You’d think that these four data sets would look pretty similar to one another. They do not. If we draw scatterplots of X against Y for all four variables, as shown in 図 111, we see that all four of these are spectacularly different to each other. The lesson here, which so very many people seem to forget in real life, is always graph your raw data (chapter Drawing graphs).
Spearman’s rank correlations
The Pearson correlation coefficient is useful for a lot of things, but it does have shortcomings. One issue in particular stands out: what it actually measures is the strength of the linear relationship between two variables. In other words, what it gives you is a measure of the extent to which the data all tend to fall on a single, perfectly straight line. Often, this is a pretty good approximation to what we mean when we say “relationship”, and so the Pearson correlation is a good thing to calculate. Sometimes though, it isn’t.
One very common situation where the Pearson correlation isn’t quite the right thing to use arises when an increase in one variable X really is reflected in an increase in another variable Y, but the nature of the relationship isn’t necessarily linear. An example of this might be the relationship between effort and reward when studying for an exam. If you put zero effort (X) into learning a subject then you should expect a grade of 0% (Y). However, a little bit of effort will cause a massive improvement. Just turning up to lectures means that you learn a fair bit, and if you just turn up to classes and scribble a few things down your grade might rise to 35%, all without a lot of effort. However, you just don’t get the same effect at the other end of the scale. As everyone knows, it takes a lot more effort to get a grade of 90% than it takes to get a grade of 55%. What this means is that, if I’ve got data looking at study effort and grades, there’s a pretty good chance that Pearson correlations will be misleading.

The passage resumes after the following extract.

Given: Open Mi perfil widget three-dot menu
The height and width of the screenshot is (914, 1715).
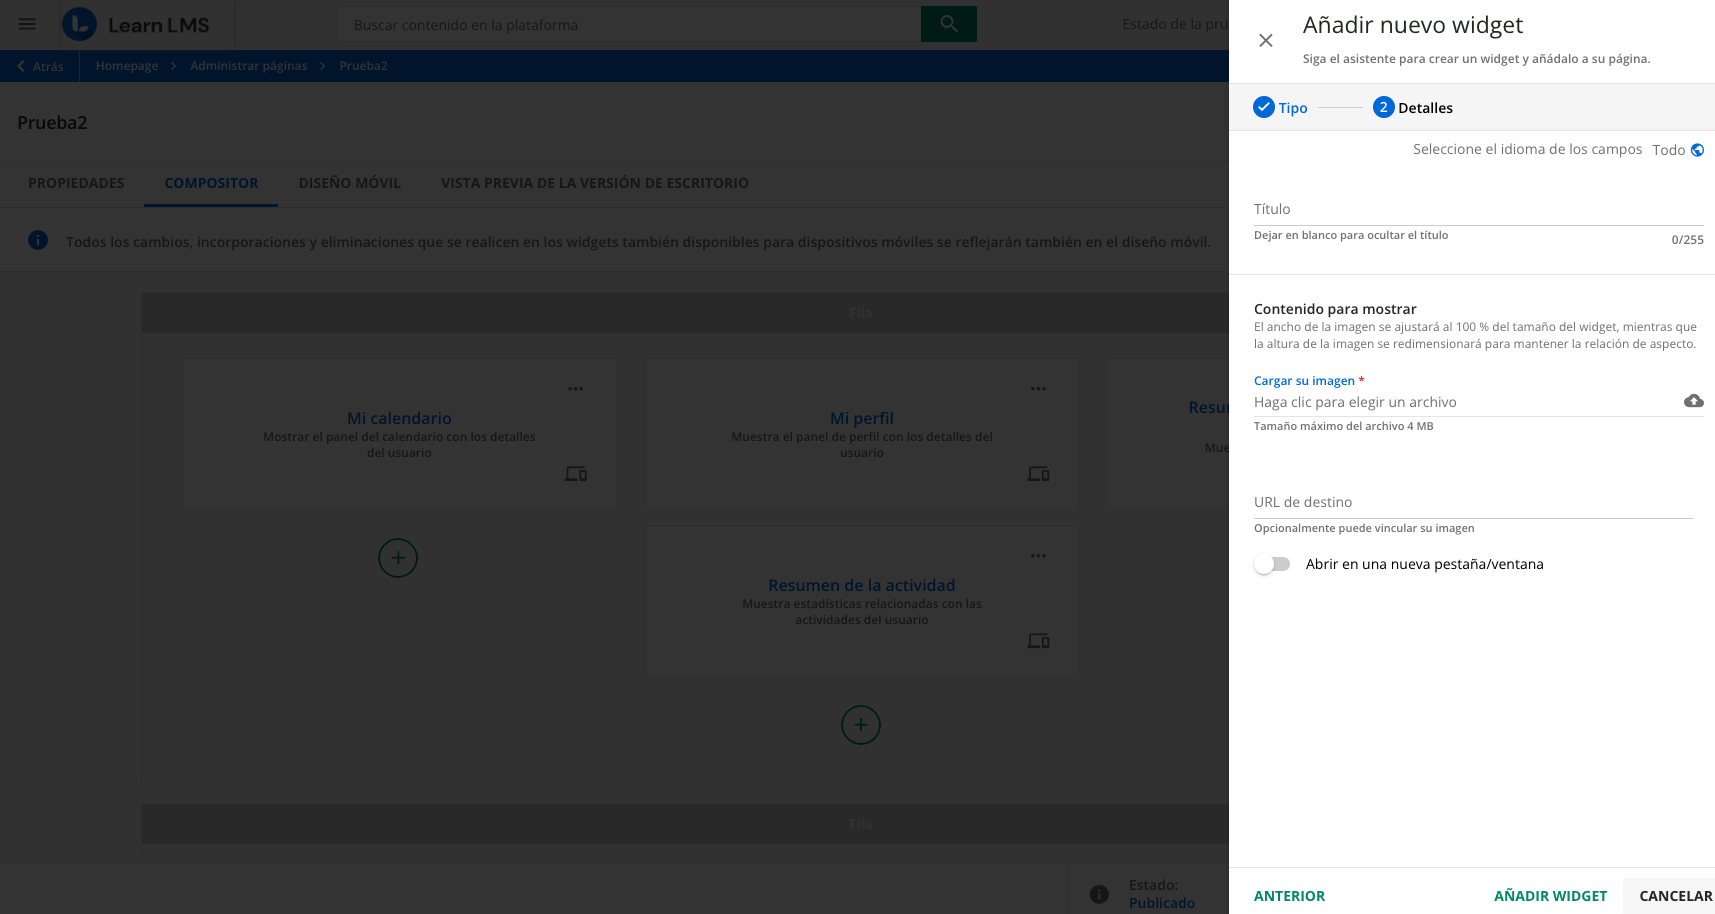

To illustrate, consider the data plotted in 図 112, showing the relationship between hours worked and grade received for 10 students taking some class. The curious thing about this (highly fictitious) data set is that increasing your effort always increases your grade. It might be by a lot or it might be by a little, but increasing effort will never decrease your grade. If we run a standard Pearson correlation, it shows a strong relationship between hours worked and grade received, with a correlation coefficient of 0.91. However, this doesn’t actually capture the observation that increasing hours worked always increases the grade. There’s a sense here in which we want to be able to say that the correlation is perfect but for a somewhat different notion of what a “relationship” is. What we’re looking for is something that captures the fact that there is a perfect ordinal relationship here. That is, if student 1 works more hours than student 2, then we can guarantee that student 1 will get the better grade. That’s not what a correlation of r = 0.91 says at all.

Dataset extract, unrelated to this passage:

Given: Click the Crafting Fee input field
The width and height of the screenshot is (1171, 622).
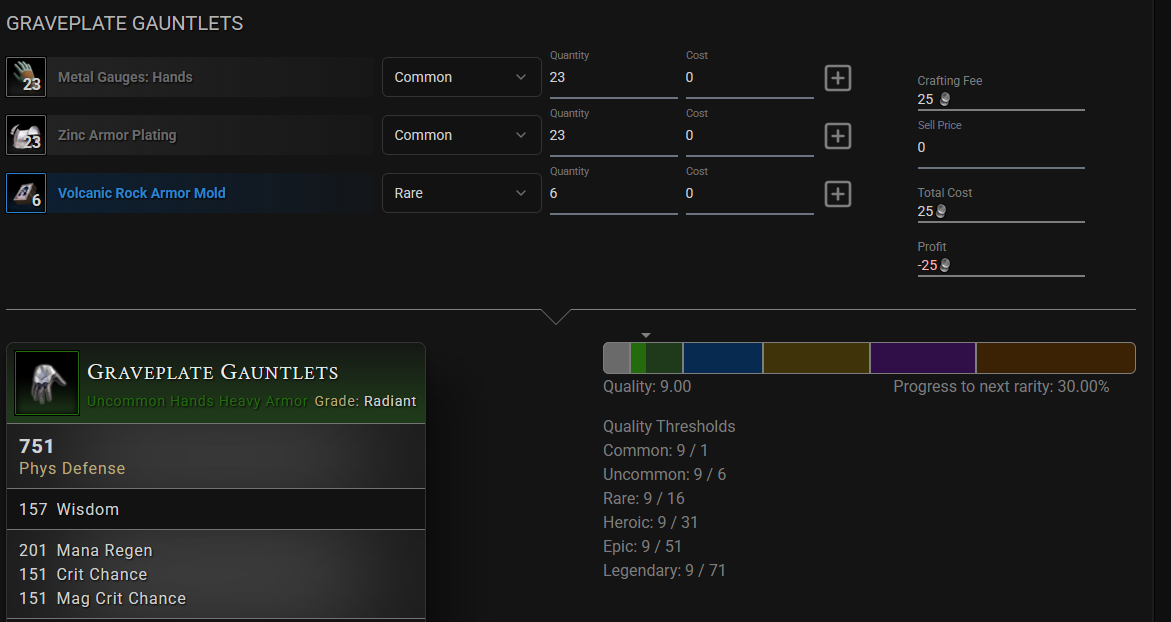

How should we address this? Actually, it’s really easy. If we’re looking for ordinal relationships all we have to do is treat the data as if it were ordinal scale ! So, instead of measuring effort in terms of “hours worked”, lets rank all 10 of our students in order of hours worked. That is, student 1 did the least work out of anyone (2 hours) so they get the lowest rank (rank = 1). Student 4 was the next laziest, putting in only 6 hours of work over the whole semester, so they get the next lowest rank (rank = 2). Notice that I’m using “rank =1” to mean “low rank”. Sometimes in everyday language we talk about “rank = 1” to mean “top rank” rather than “bottom rank”. So be careful, you can rank “from smallest value to largest value” (i.e., small equals rank 1) or you can rank “from largest value to smallest value” (i.e., large equals rank 1). In this case, I’m ranking from smallest to largest, but as it’s really easy to forget which way you set things up you have to put a bit of effort into remembering!
Okay, so let’s have a look at our students when we rank them from worst to best in terms of effort and reward:
rank (hours worked) |
rank (grade received) |
|
---|---|---|
student 1 |
1 |
1 |
student 2 |
10 |
10 |
student 3 |
6 |
6 |
student 4 |
2 |
2 |
student 5 |
3 |
3 |
student 6 |
5 |
5 |
student 7 |
4 |
4 |
student 8 |
8 |
8 |
student 9 |
7 |
7 |
student 10 |
9 |
9 |
Hmm. These are identical. The student who put in the most effort got the best grade, the student with the least effort got the worst grade, etc. As the table above shows, these two rankings are identical, so if we now correlate them we get a perfect relationship, with a correlation of 1.0.
What we’ve just re-invented is Spearman’s rank order correlation, usually
denoted ρ to distinguish it from the Pearson correlation r. We can
calculate Spearman’s ρ using jamovi simply by clicking the Spearman
check
box in the Correlation Matrix
options panel.